Un día hasta llegaron a organizar una velada con baile. Iván Ilich se lo pasó muy bien y todo salió a pedir de boca, pero al final estalló una terrible discusión entre marido y mujer por culpa de las tartas y los bombones: contraviniendo los deseos de Praskovia Fiódorovna, que tenía otros planes, Iván Ilich decidió encargar todos los dulces en una pastelería cara, y lo hizo en tal cantidad que sobraron muchos, lo que desató la indignación de su mujer, sobre todo cuando vio la cuenta, que ascendía nada menos que a cuarenta y cinco rublos. Tan desagradable y tremenda había sido la trifulca que Praskovia Fiódorovna había llegado a llamarle «estúpido» y «pesado». Él, por su parte, se había llevado las manos a la cabeza y en un arrebato de ira había hecho alguna mención al divorcio. Pero la velada había sido muy animada. Se había dado cita lo mejor de la sociedad e Iván Ilich había bailado con la princesa Trúfonova, hermana de la distinguida fundadora de la sociedad de beneficencia «Alivia mi pena». Las satisfacciones ligadas a su actividad profesional alimentaban su amor propio; las relacionadas con la sociedad exacerbaban su vanidad; pero las verdaderas alegrías de Iván Ilich eran las que le proporcionaba el whist. Él mismo reconocía que, por más desdichas y desastres que encallaran en su vida, siempre le quedaba un placer que, como una vela, brillaba con más fuerza que los demás: una buena partida de whist con jugadores de primer nivel, de esos que no se soliviantan, siempre en número de cuatro (cuando participaban cinco resultaba muy aburrido quedarse fuera, por más que uno fingiera que no le importaba), y jugar con cabeza y seriedad (a condición de que a uno le entraran buenas cartas) y más tarde cenar y tomarse un vaso de vino. Tras una velada de ese tipo, sobre todo después de una pequeña victoria (las grandes siempre resultan enojosas), Iván Ilich se iba a la cama con un estado de ánimo inmejorable.

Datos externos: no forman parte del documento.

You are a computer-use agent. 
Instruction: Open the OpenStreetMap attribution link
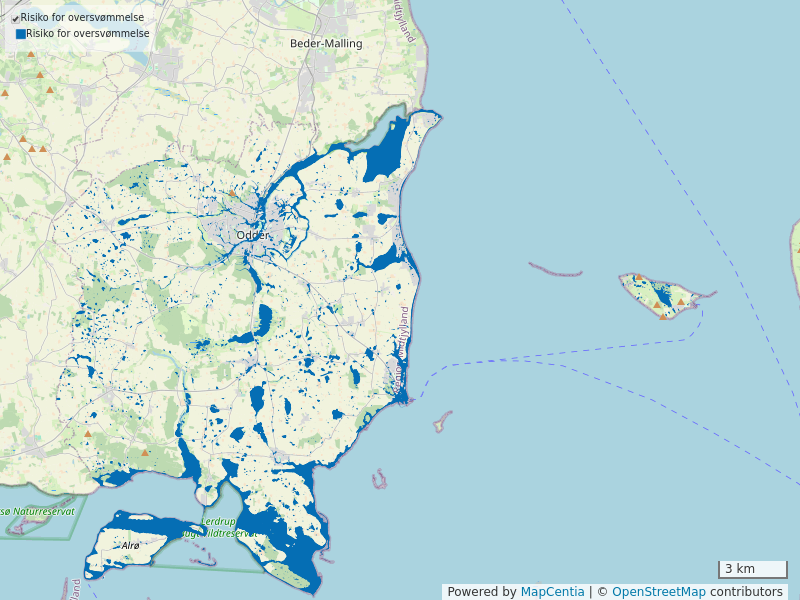tap(658, 592)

Así discurría su vida. El círculo de sus conocidos se contaba entre lo más granado de la sociedad, recibían tanto a personas importantes como a hombres jóvenes.
Marido, mujer e hija compartían la misma opinión sobre las gentes que frecuentaban y, sin necesidad de ponerse de acuerdo, sabían guardar las distancias o desembarazarse de cualquier conocido o pariente desastrado que se presentara en la salita con platos japoneses en las paredes y se deshiciera en muestras de afecto. Pronto dejaron de revolotear a su alrededor los amigos de ese tipo, y la casa de los Golovín solo acogió a lo más selecto de la sociedad. Los jóvenes cortejaban a Lizanka, y un juez de instrucción apellidado Petríschev, hijo de Dmitri Ivánovich Petríschev y único heredero de su fortuna, redobló tanto sus atenciones que Iván Ilich le había preguntado ya a Praskovia Fiódorovna si no sería una buena idea organizar una excursión en troika o preparar una función de aficionados.
Así discurría su vida. Todo seguía un curso uniforme, sin cambios; todo iba a las mil maravillas.